As a striking example of this, when I pointed out that people can act from a variety of motivations, CR responded: "How could we? nothing has programmed us to act from any motivation other than the maximisation of our genetic survival chances." But this is foolish, because it's obvious - a known fact - that we really can be motivated by all sorts of different reasons. Any theory that denies this is simply wrong. Similarly, it is a known fact that the human brain is a very complicated organ, capable of (some degree of) logical thought and open-ended decision making. We can make bad decisions - bad for us, even bad for our genes. It happens, there's no denying any of this.
Of course, evolutionary theory doesn't actually deny any of this - it's CR's misinterpretations of the theory that cause these problems. But I still have to show that evolution really is consistent with the facts I mentioned above. As CR writes:
What you're suggesting is that natural selection can create a brain that is capable of doing something that wont enhance the survival chances of its genes. But you're going to have to explain how that's possible.
This is something that I began to touch on in the original post. As I wrote then:
I find it helps to think of genes as biological blueprints: instructions for how to build a body (and brain). However, those instructions give rise to extremely versatile structures, that can respond appropriately to a wide range of environmental stimuli. That is, we have a huge capacity for learning.

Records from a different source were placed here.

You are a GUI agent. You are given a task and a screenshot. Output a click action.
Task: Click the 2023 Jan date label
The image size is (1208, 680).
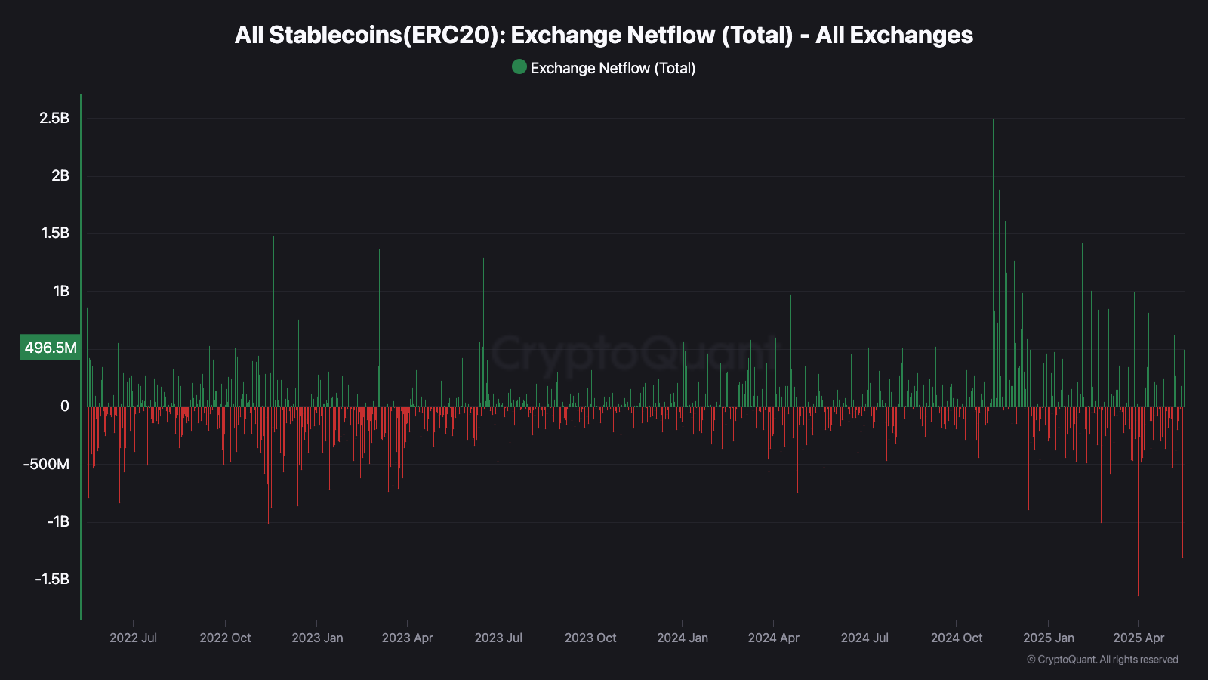tap(317, 638)
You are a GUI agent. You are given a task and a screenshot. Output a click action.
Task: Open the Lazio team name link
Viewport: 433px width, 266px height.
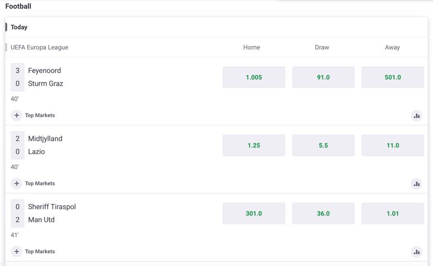click(x=37, y=152)
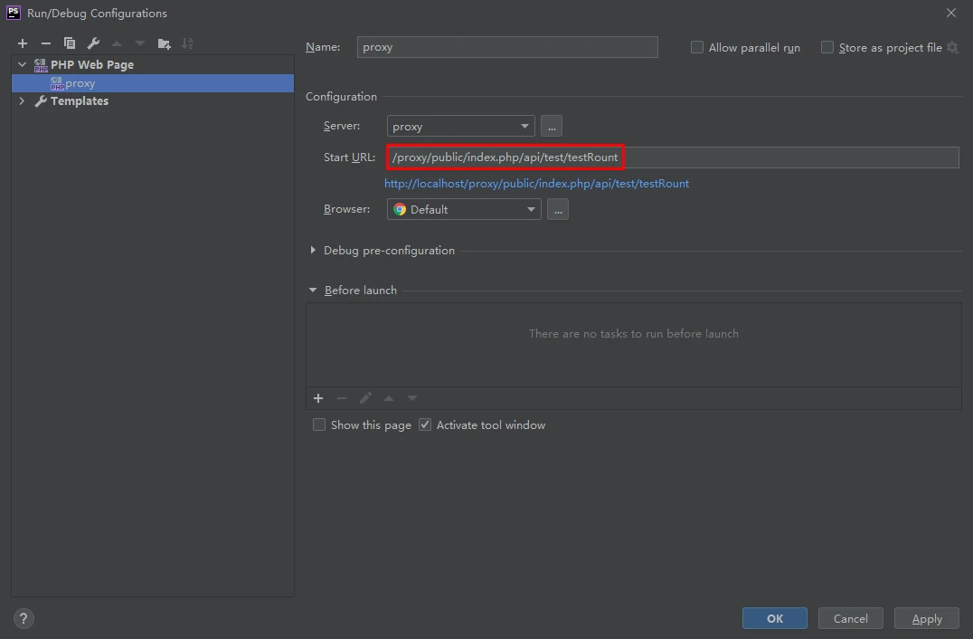Add a Before launch task
973x639 pixels.
[x=318, y=398]
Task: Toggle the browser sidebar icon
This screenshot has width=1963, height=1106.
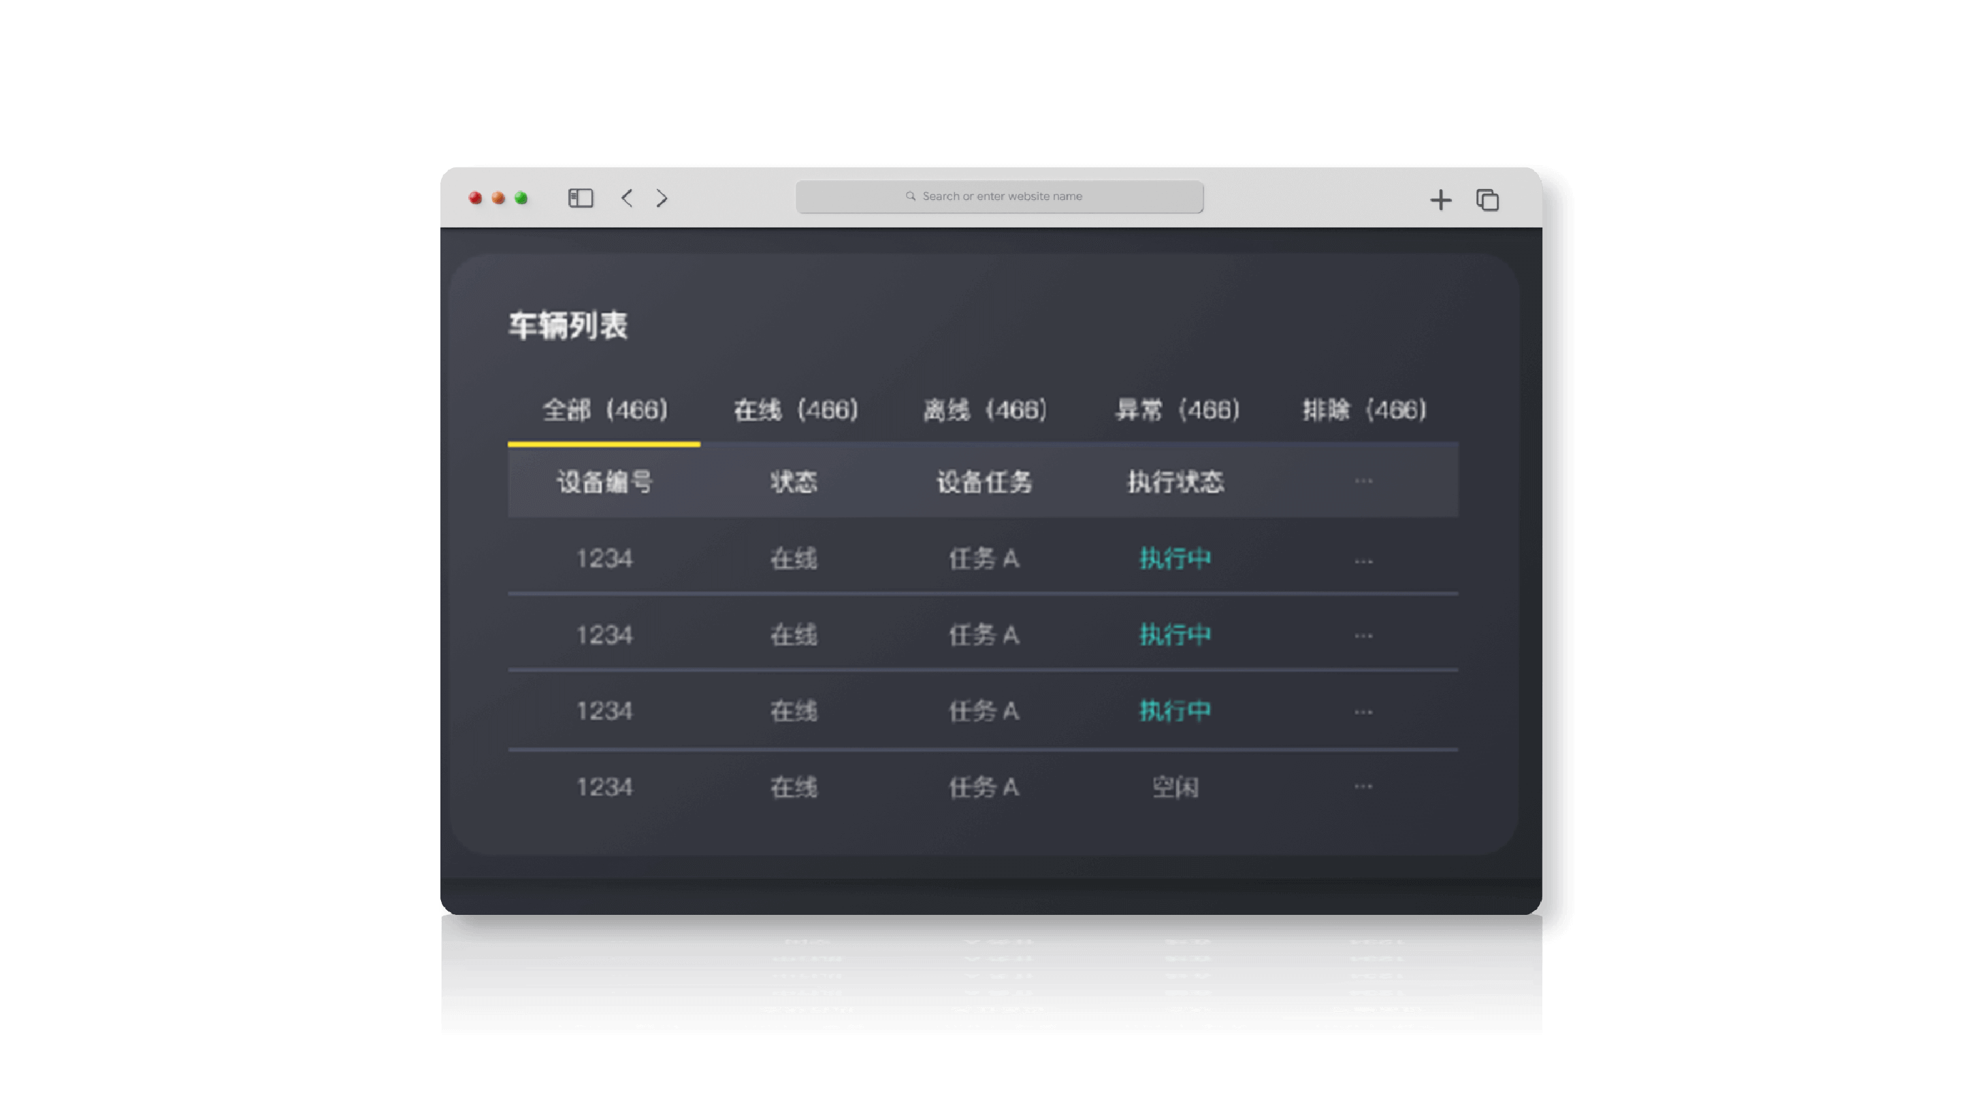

The key thing to note here is the value of flexibility. Our brains evolved to be capable of very general/abstract reasoning and open-ended decision making, presumably because this allows us to solve a broader range of problems - a crucial skill for organisms in our particular niche. (Not so for others, however!)
This is not to say that our genes aren't important, or don't influence us. Of course they do - they're the blueprints that describe how to build these wonderful structures in the first place! But one must realise how very indirect their influence is. So long as the resultant structure as a whole facilitates genetic success, the underlying genes will be passed on. This in no way requires that our every thought be explicitly directed towards achieving evolutionary success.
As an analogy, consider the paradox of hedonism: if you try to be happy, you're sure to fail. The goal of happiness is much better served by indirect means: you should pursue friendships and hobbies (etc.) for their own sake, and happiness will likely result.
Genetic success is kind of like that. Our genes build brains that have various goals, motivations, and modes of thought. These serve as indirect means of successfully spreading the genes, even though none of our cognition is explicitly aimed towards that goal. Overall, this 'strategy' works well, as the success of our species demonstrates. But it's not perfect: although our actions tend to correlate well with genetic success, there will be some times when they end up orthogonal or even in strict opposition to the evolutionary ideal. That's the cost our genes pay for an indirect approach, but it's well worth it - otherwise we wouldn't be here!
Update: The Ethical Werewolf has more:
There's lots of things in human psychology for which an adaptationist explanation makes some sense... The capacity for laughter and the appreciation of music, however, seem more difficult for adaptationists to explain... My guess is that if you throw together a bunch of complicated, evolved modules in the brain -- language processing, emotions, auditory processing -- you get weird emergent capacities on top of those things that weren't specifically selected for.